After an acquaintance died in a car crash during Shelton’s Georgia Tech visit, Robby IV turned to his parents and said, “I’m not going to Georgia Tech.”

His mother later confided that “I didn’t want him to go off to Atlanta anyway.”

Shelton had a tougher time choosing between in-state rivals Auburn and Alabama.

“We kept telling him he was taking too long and he had to make a decision. ‘You’ve got to call one of the coaches,’ ” Robby III said. “One night, he went out to the yard because he won’t talk to nobody in front of us, and we still didn’t know his decision.”

It wasn’t just any night. Shelton went outside during the power outage at the New Orleans Superdome, which suspended Super Bowl XLVII between the San Francisco 49ers and Baltimore Ravens for 34 minutes.

“Robby is a man of little words,” Seawell said. “He asked me if I still had a scholarship. I said, ‘Yeah.’ He said, ‘Well, I’d like to play for you if you’d let me.’ It was a great day for me and Alabama when he said that.”

Shelton, shy and reserved, arrived at the Tuscaloosa campus in 2013 as the nation’s No.1-ranked junior golfer, and joined a veteran-laden team that returned as defending national champions.

“I’ve grown up 20 minutes from Robby my whole life, would see him at the golf course in town and not sure we had ever had more than 10 conversations, he was so quiet,” said former teammate Bobby Wyatt. “But he was always a great player.”

Shelton earned SEC player- and freshman-of-the-year honors in 2014. He played his very best against Oklahoma State freshman Zachary Olsen to earn a crucial point that helped lead the Crimson Tide to a repeat as NCAA champs. Shelton and Olsen combined for 22 3s on the scorecard. Shelton birdied six of the last seven holes to win 1 up.

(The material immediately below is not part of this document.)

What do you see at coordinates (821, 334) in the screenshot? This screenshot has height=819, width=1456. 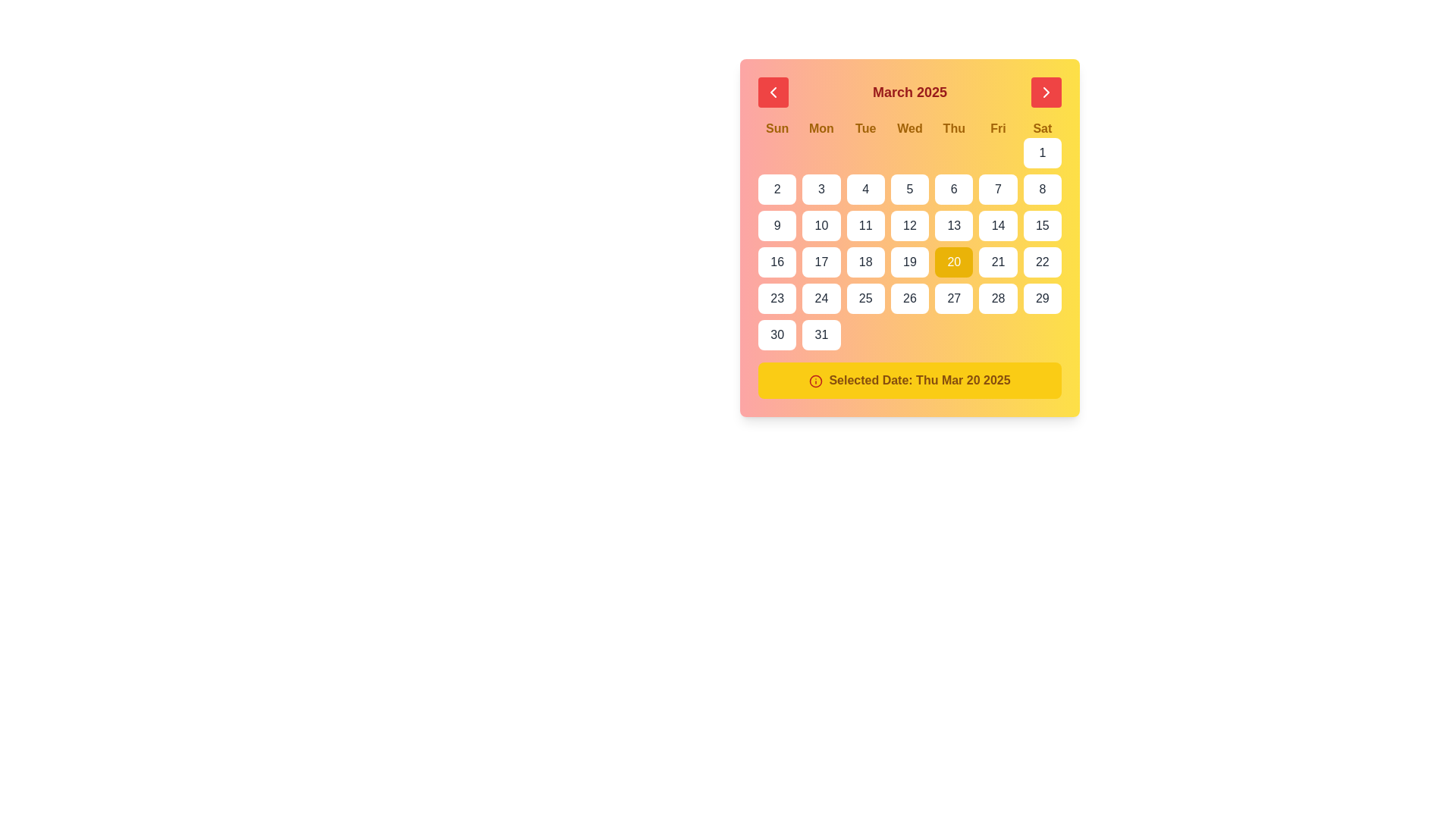 I see `the date selection button for March 31, 2025, located in the last column of the final row of the calendar grid` at bounding box center [821, 334].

Based on his reaction to his 12-foot clinching putt, Seawell said, “You’d have thought that he and Zach were just having a little Saturday afternoon match. That’s the way Robby is, and that’s what makes him special.”

Shelton played in the 2014 U.S. Open and made his PGA Tour debut at the 2015 Barbasol Championship, where he tied for third. The tournament, held opposite the British Open, marked the best finish by an amateur at a Tour event since Phil Mickelson won the 1991 Northern Telecom Open. If only Shelton’s putter hadn’t betrayed him. After Shelton missed a short one in the final round, playing competitor Johnson Wagner said to him, “If I were putting for you, you’d be 30 under this week.”

“I think he was disappointed he didn’t win,” said Shelton’s swing instructor, Tony Ruggiero. “Once he got in the mix, he realized he’s good enough to win out there. He can play at that level.”

Shelton represented the U.S. in the 2015 Walker Cup, and if anyone could cut through Shelton’s shield with a single quip it was teammate Lee McCoy, who marveled at Shelton’s ballstriking.

“We called him ‘Xbox’ because it’s like watching a video game,” McCoy said. “He makes the swing look so easy.”

Shelton collected seven collegiate victories during his three seasons at Alabama. He didn’t achieve all of his goals during his junior year, but pro golf beckoned. In a rare show of emotion, Shelton blinked back tears May 30 as he played his final hole of the NCAA Championship at Eugene (Ore.) Country Club.

“Coach hated to see him go, but he told Robby he was ready,” Robby III said.

All of this has brought Shelton to where he always wanted to be. His future looks bright, but there are no guarantees in the play-for-pay ranks. Shelton has seen former Crimson Tide teammate Justin Thomas flourish since leaving school early, but he also has observed Tide alumni Cory Whitsett and Wyatt struggle to earn status in the pro ranks.

“You see Justin and you just want to turn pro,” Shelton said. “It’s a lot harder than Justin makes it look.”

As a newly-minted pro, Shelton is piecing together a schedule of sponsor invites to Tour events (Barbasol Championship is his next confirmed Tour start) and plans to Monday qualify into Web.com Tour tournaments, with hopes of qualifying for the Web.com Tour Finals. He also signed an endorsement deal, fittingly, with Titleist.

It’s symbolic of how far he has come since his Titleist starter set. Some day, perhaps, those clubs with the dinosaur head cover could be displayed at the World Golf Hall of Fame. But for now, they have the best caretaker of all: his mother. “I wouldn’t even let my grandkids have them,” she said.